From Ant to Eagle
Page 12
Sammy was already awake and sitting up. “What is it?” he asked.
“It’s my newest magic trick,” Dr. Parker replied, turning on the light and pulling Sammy’s bedside table to the centre of the room. He set three red cups upside down on it. “All right, can you both see?”
I sat up in my cot and nodded.
“Okay, what I’ve got here are three, perfectly normal, plastic cups.” He lifted all three, one-by-one, showing us what looked like three very ordinary cups. “And what was underneath them, Sammy?”
Sammy looked confused. “Umm…nothing?”
“Correct. Except that if I take this magic wand from my pocket and tap each cup once, look what happens.” He took a wand from his white coat pocket and tapped each cup lightly on top then returned the wand. As he lifted each cup again, a small red ball appeared underneath.
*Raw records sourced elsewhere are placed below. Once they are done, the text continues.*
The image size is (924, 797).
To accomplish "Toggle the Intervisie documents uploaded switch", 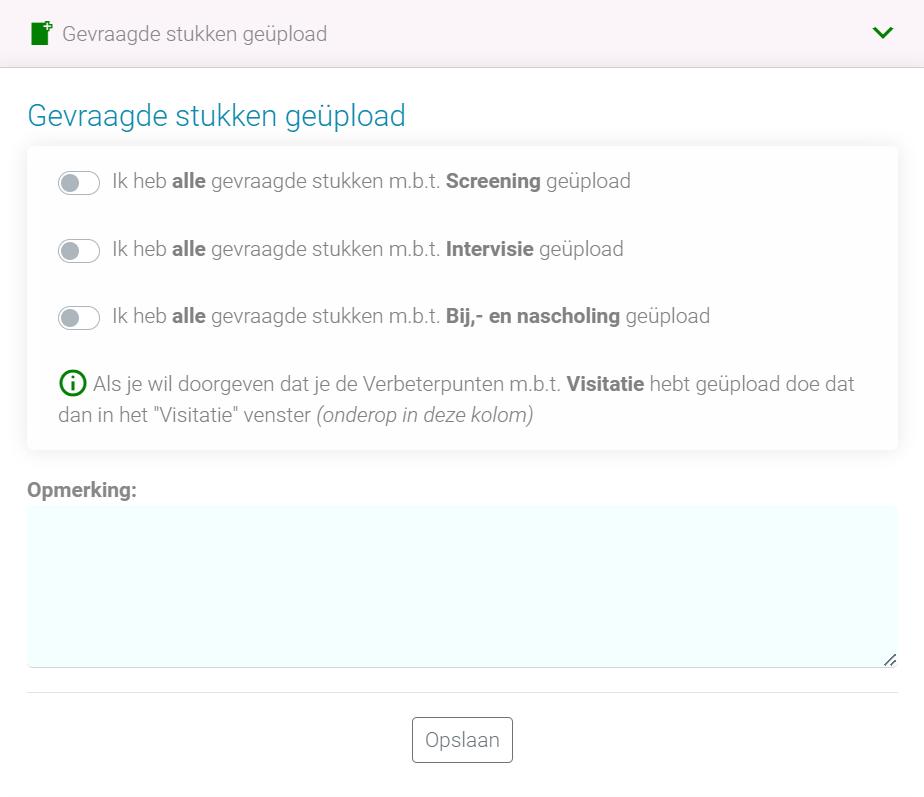I will [79, 250].
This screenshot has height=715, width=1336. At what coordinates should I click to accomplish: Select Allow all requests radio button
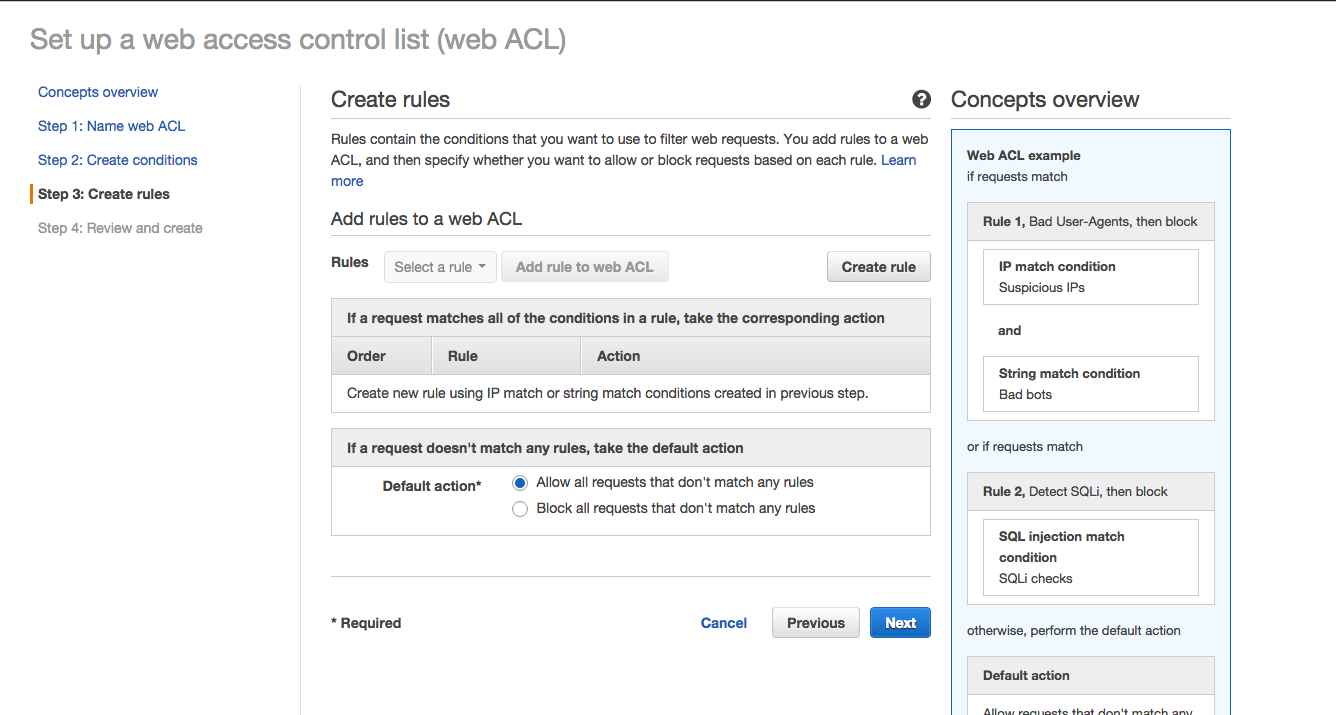click(520, 483)
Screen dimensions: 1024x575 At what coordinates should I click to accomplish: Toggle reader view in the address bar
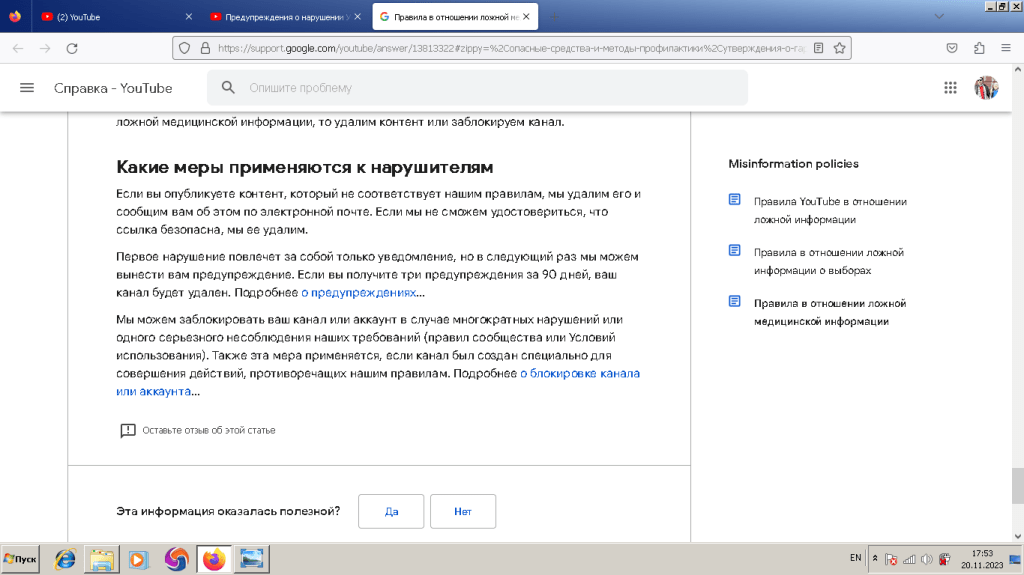click(819, 47)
“Wow!” Sammy said, his eyes wide with disbelief as he looked over at me.
Dr. Parker replaced the cups over the red balls and continued, “Now, wouldn’t it be great if we could make these red balls turn into something bigger, like basketballs?”
Sammy’s eyes grew even wider. “Yeah!”
“I wish I could but I can’t,” Dr. Parker said with a smirk. “Basketballs wouldn’t fit under these cups, now would they?”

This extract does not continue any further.